Marek Bajor: Może weźmiemy sobie łopatki i będziemy babki kleili

Murawa na Dialog Arena przestaje przypominać boisko piłkarskie. Coraz więcej na niej piachu niż trawy. Po meczu KGHM Zagłębia Lubin z Ruchem Chorzów narzekali na nią szkoleniowcy obu rywalizujących drużyn.

Kilka razy zdarzyło się tak, że piłkarze zamiast strzelać, to podawali do kolegów, nie podejmując ryzyka uderzenia na bramkę rywali. M.in. Arkadiusz Woźniak powinien był w jednej sytuacji strzelać, a mimo to zdecydował się na podanie, które wybili defensorzy Niebieskich.

- Można mieć uwagi do zawodników, ale nasze boisko jest w takim stanie, w jakim jest. Piach, który został wysypany na nie, na pewno nie pozwoli nam w grze. Piłka na piasku zupełnie inaczej się odbija. Wiem, że oba zespoły miały takie same warunki, ale przy tych sytuacjach jest problem.
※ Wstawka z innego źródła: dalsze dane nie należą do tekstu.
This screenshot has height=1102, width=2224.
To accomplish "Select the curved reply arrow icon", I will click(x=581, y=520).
Trenowaliśmy w tygodniu i wiedzieliśmy jak to wygląda. Boisko nie było sprzymierzeńcem - mówił Marek Bajor, szkoleniowiec Zagłębia.

- Z tego co wiem, to jest kolejna partia piachu do rozsypania. Także nie wiem co tutaj za chwilę będziemy mieli. Może weźmiemy sobie łopatki i będziemy babki kleili. Na pewno nie ułatwia nam to zadania i prosiłbym ludzi, którzy za to odpowiadają za takie rzeczy, aby najpierw pomyśleli, albo chociaż z nami porozmawiali, czy jest sens robienia tego co robią. Ostatnio miało to miejsce po zakończeniu rundy, teraz miesiąc wcześniej nam to zrobiono. Może specjalnie, czy po prostu tego wymaga boisko? Nie sądzę, żeby to było dobre, ponieważ patrząc na inne obiekty, to nie widzę by sypali tam piach na murawę. U nas wygląda na to, że tak był potrzebny, bo dosypano i jeszcze dosypią - denerwował się po spotkaniu Zagłębia z Ruchem trener lubinian.
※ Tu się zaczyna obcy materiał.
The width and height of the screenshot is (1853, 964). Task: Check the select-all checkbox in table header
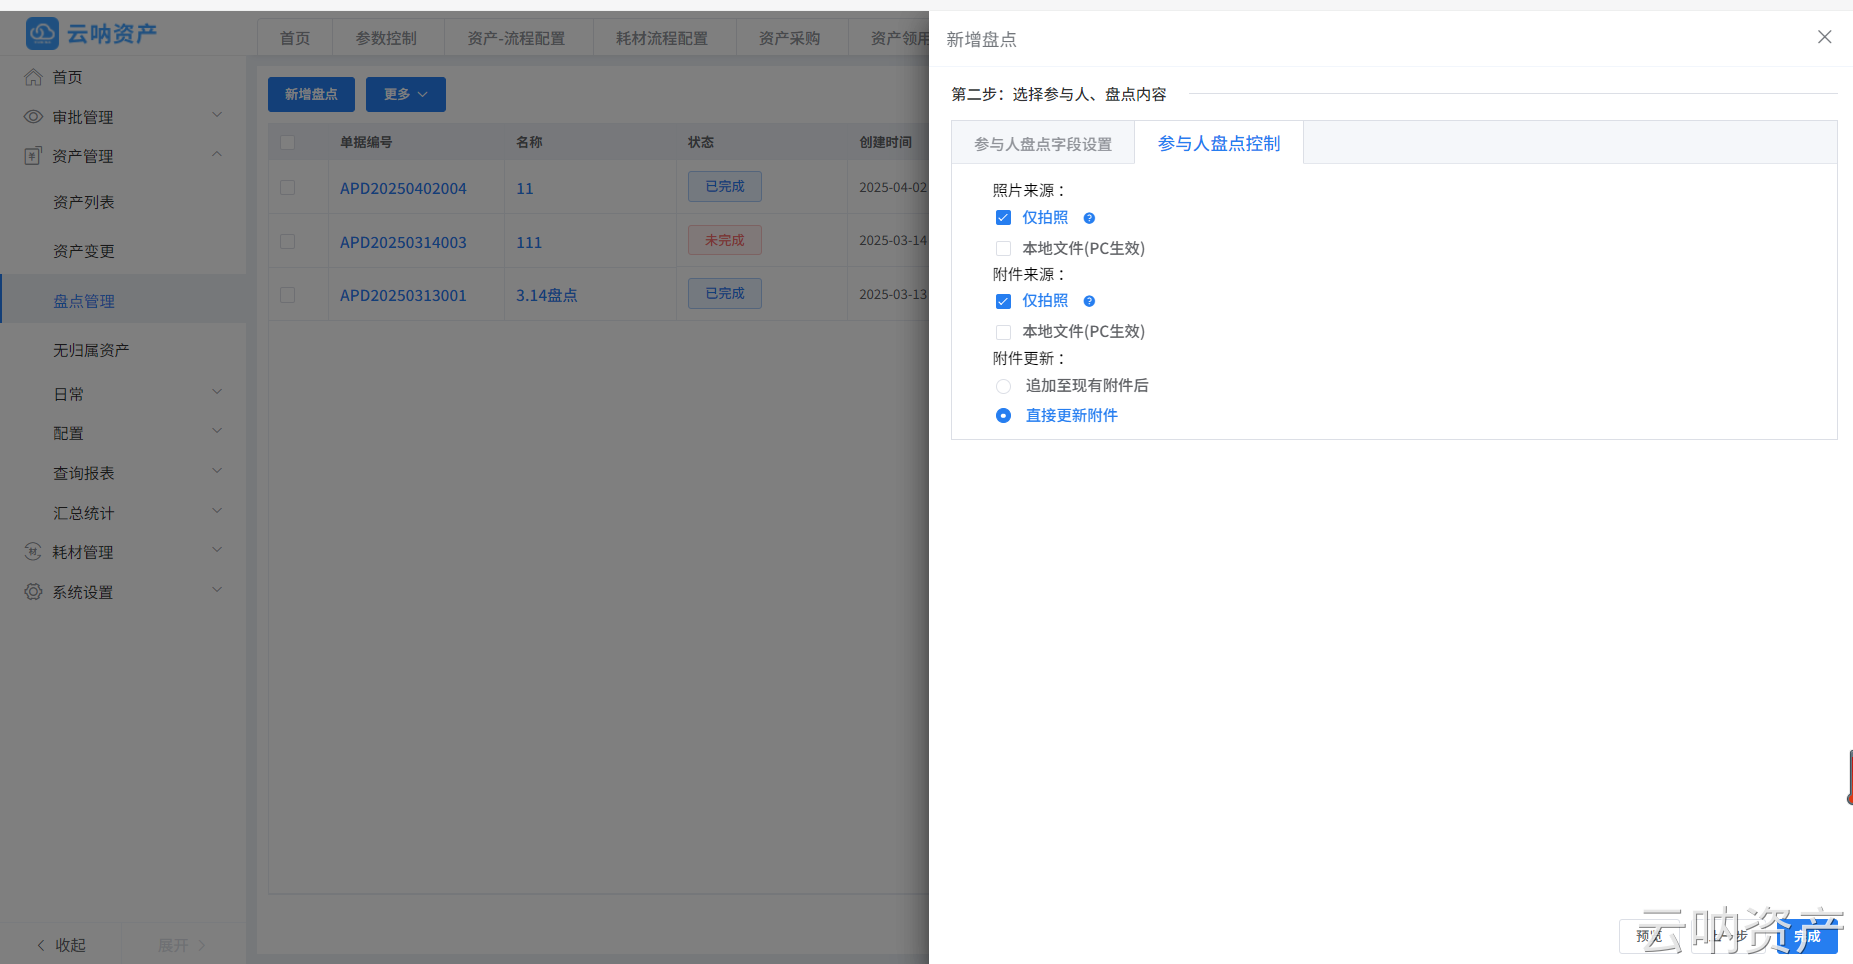tap(287, 142)
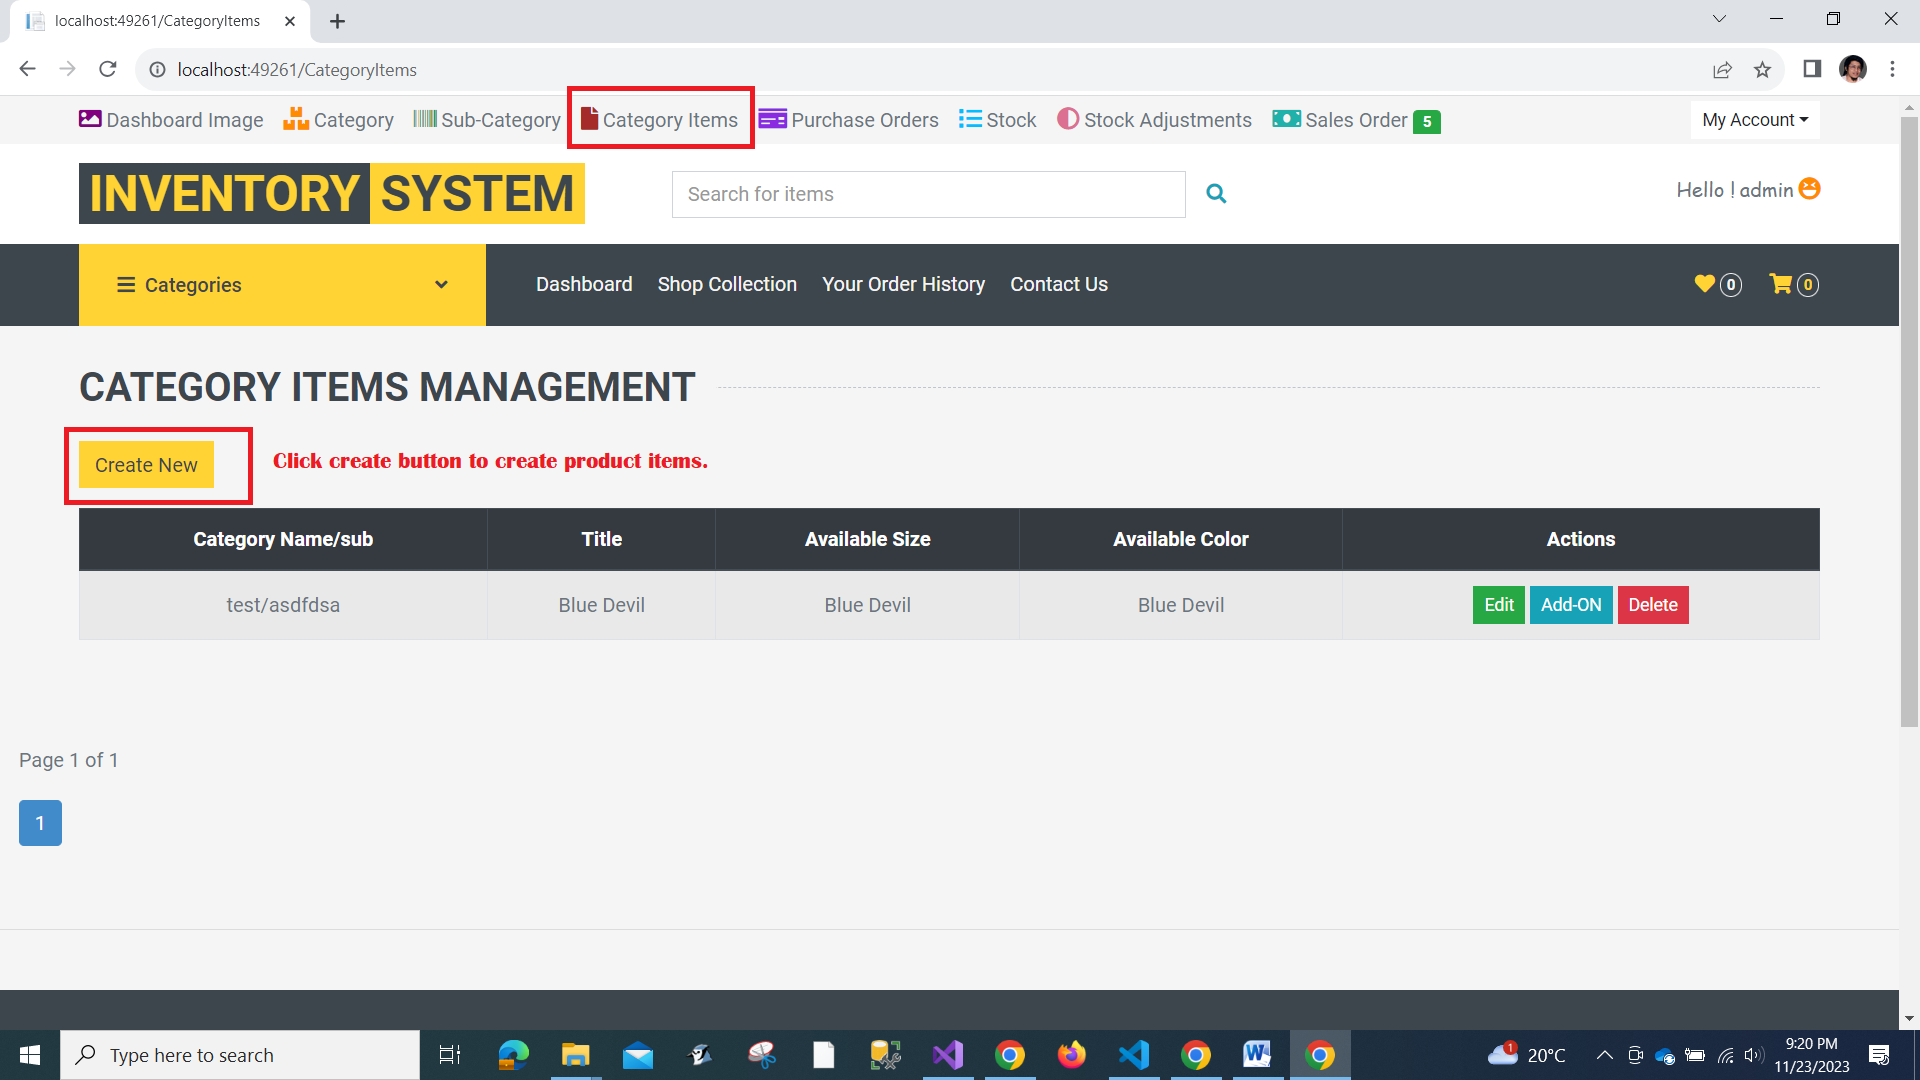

Także Waldemar Fornalik na początku dziwił się, dlaczego jego piłkarze stracili na walorach technicznych podczas tego meczu. - Też w pewnym momencie nie poznawałem swoich zawodników. Pytałem co jest grane, że robili proste błędy w przyjęciu piłki, czy w podaniu. Mówiłem, iż to niemożliwe. Po spotkaniu wszedłem na boisko i zobaczyłem, gdzie leży problem - podsumował.